Search Battle Heading to Video
loid_void wrote to mention a Wired story covering the video search battle between the major portals. From the article: "As millions of broadband subscribers who missed a wardrobe-malfunction moment on TV can attest, the internet can be a convenient resource for finding much-talked-about events on video. Large net portals and a handful of smaller sites are looking to change that. In recent weeks, Yahoo, Google and MSN have each rolled out services designed to make it easier to upload or locate video online. The portals' rollouts come as a handful of startups and independent film sites are creating tools to make putting video online nearly as simple as publishing text."
While being able to search for video and images is great and all, I wonder if much more significant effort should be put into improving plain old text (technically, html/pdf/ps/doc/etc) document retrival?

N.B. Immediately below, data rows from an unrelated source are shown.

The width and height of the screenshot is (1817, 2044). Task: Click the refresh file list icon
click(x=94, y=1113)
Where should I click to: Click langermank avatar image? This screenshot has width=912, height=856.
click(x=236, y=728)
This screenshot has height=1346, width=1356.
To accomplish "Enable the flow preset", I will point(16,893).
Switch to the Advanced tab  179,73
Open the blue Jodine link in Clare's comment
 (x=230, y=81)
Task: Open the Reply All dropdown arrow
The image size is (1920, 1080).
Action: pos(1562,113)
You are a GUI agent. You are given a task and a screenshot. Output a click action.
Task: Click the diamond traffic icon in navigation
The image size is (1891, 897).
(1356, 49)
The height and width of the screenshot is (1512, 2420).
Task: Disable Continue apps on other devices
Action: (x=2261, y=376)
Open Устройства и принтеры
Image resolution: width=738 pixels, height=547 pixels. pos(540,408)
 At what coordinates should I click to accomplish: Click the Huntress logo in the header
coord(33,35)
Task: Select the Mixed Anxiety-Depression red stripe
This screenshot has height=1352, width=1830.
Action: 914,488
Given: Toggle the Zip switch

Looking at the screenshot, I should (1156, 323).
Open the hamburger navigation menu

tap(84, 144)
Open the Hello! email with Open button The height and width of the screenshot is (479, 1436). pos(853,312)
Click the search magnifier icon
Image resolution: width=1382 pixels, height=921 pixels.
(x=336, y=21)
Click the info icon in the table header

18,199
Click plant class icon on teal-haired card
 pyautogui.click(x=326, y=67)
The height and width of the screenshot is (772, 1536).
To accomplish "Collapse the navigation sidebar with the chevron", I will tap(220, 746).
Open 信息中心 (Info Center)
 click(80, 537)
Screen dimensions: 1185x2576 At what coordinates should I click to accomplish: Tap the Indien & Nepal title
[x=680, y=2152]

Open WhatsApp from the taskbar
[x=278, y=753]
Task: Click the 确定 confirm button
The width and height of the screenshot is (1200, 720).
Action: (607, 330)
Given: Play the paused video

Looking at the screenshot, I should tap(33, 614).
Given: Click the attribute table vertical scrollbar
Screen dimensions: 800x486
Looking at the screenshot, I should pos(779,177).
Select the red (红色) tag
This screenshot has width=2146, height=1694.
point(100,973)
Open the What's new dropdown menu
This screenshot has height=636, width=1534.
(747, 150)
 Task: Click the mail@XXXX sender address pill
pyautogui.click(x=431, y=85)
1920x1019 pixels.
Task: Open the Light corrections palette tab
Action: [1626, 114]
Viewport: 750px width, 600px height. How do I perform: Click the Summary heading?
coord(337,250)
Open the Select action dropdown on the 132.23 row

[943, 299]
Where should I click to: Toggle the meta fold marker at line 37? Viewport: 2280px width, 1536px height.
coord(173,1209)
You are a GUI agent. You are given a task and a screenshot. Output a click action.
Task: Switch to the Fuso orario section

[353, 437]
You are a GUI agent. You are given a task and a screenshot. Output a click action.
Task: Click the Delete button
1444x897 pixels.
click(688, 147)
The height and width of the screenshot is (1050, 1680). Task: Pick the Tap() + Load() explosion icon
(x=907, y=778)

It seems that on the major search engines (google/yahoo/msn), there hasn't been any radical improvement in this area since google first came onto the scene.
And, right now, it's not like these search engines are sufficiently close to perfection yet that there's little room for improvement. For a good number of types of queries, the signal to noisy ratio can be bit too low.
A good search engine will reliably steer people towards what they are looking for
If people who aren't looking for Mr. Goat-Se end up seeing him "on accident", that's a sign that the search engine sucks.
I don't care if it's 90,000 hectares. That lake was not my doing.
I like your solution, and I think it will happen eventually, but it's much more politically charged than you realize. If you think that everyone will be happy when it's possible for anyone to get "shit sex videos" on demand (even if they themselves never see them), you've got another think coming -- there are many, many people who think that there are some things that should not be available to anyone. Kiddie porn would be one obvious example.
I don't care if it's 90,000 hectares. That lake was not my doing.
Google would have a hell of time being a copyright cop; better to leave this function to the constantly shifting "grey" p2p world.
[1] unless the recent idea of a "permission culture" has overtaken your worldview.